Morador de Cabo Frio e apontado pelo Ministério Público Federal como líder de um dos maiores esquemas de criptomoedas do país, Glaidson foi preso em agosto de 2021 durante uma operação da Polícia Federal que investigou movimentações bilionárias por meio da GAS Consultoria.
Antes de se tornar conhecido no mercado de criptomoedas, Glaidson atuou como pastor da Igreja Universal. Anos depois, já à frente da empresa de investimentos, ele afirmou ter realizado doações milionárias à instituição religiosa.
Em uma ação judicial movida após sua prisão, Glaidson alegou ter repassado cerca de R$ 72 milhões à Universal entre 2020 e 2021. O empresário pediu a devolução dos valores, sustentando que as contribuições teriam sido feitas em um período de forte influência religiosa e em meio ao crescimento de seu patrimônio.
O pedido gerou repercussão nacional e abriu uma disputa judicial entre o empresário e a igreja fundada por Edir Macedo.
Além disso, reportagens publicadas na época apontaram que membros da Universal, familiares de líderes religiosos e pessoas ligadas ao grupo teriam investido recursos na GAS Consultoria antes da operação que desarticulou o esquema financeiro.
Apesar disso, não há qualquer acusação das autoridades apontando participação de Edir Macedo nos negócios de Glaidson ou nas investigações relacionadas ao caso da GAS.
Agora, quase cinco anos após a prisão do Faraó dos Bitcoins, o nome do fundador da Universal volta ao noticiário nacional por outro motivo. Nesta terça-feira (23), a Polícia Federal deflagrou a Operação Miragem para apurar supostas fraudes contábeis no Banco Digimais.
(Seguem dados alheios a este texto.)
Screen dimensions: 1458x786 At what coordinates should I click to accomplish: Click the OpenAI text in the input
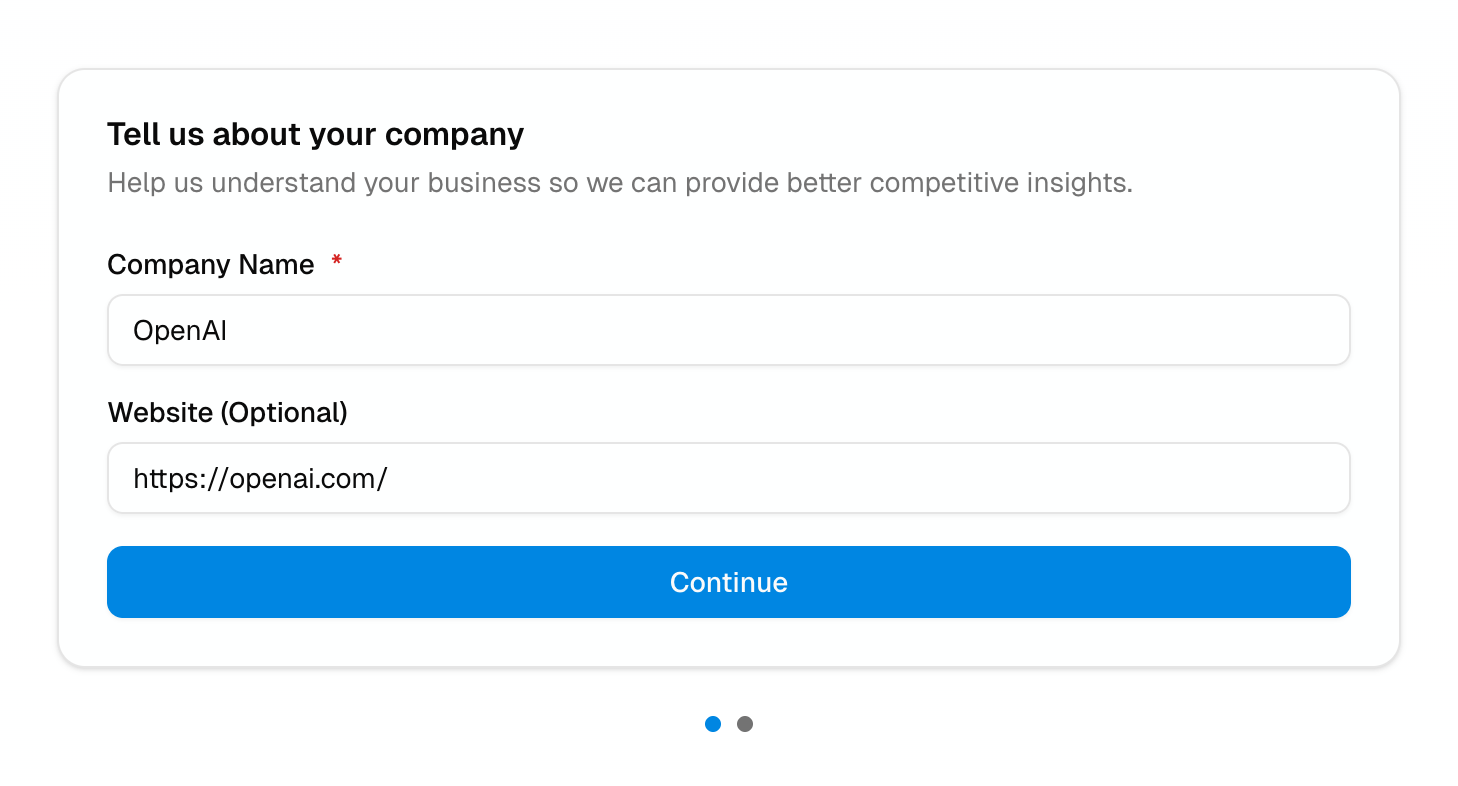pyautogui.click(x=180, y=330)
Segundo os investigadores, o banco teria utilizado fundos de investimento para ocultar prejuízos bilionários e inflar artificialmente seu patrimônio. A Justiça autorizou o bloqueio de R$ 670 milhões em bens de investigados.
Edir Macedo não foi alvo de mandados de busca, mas está entre os investigados que tiveram bens bloqueados por determinação judicial. O caso segue sob apuração da Polícia Federal.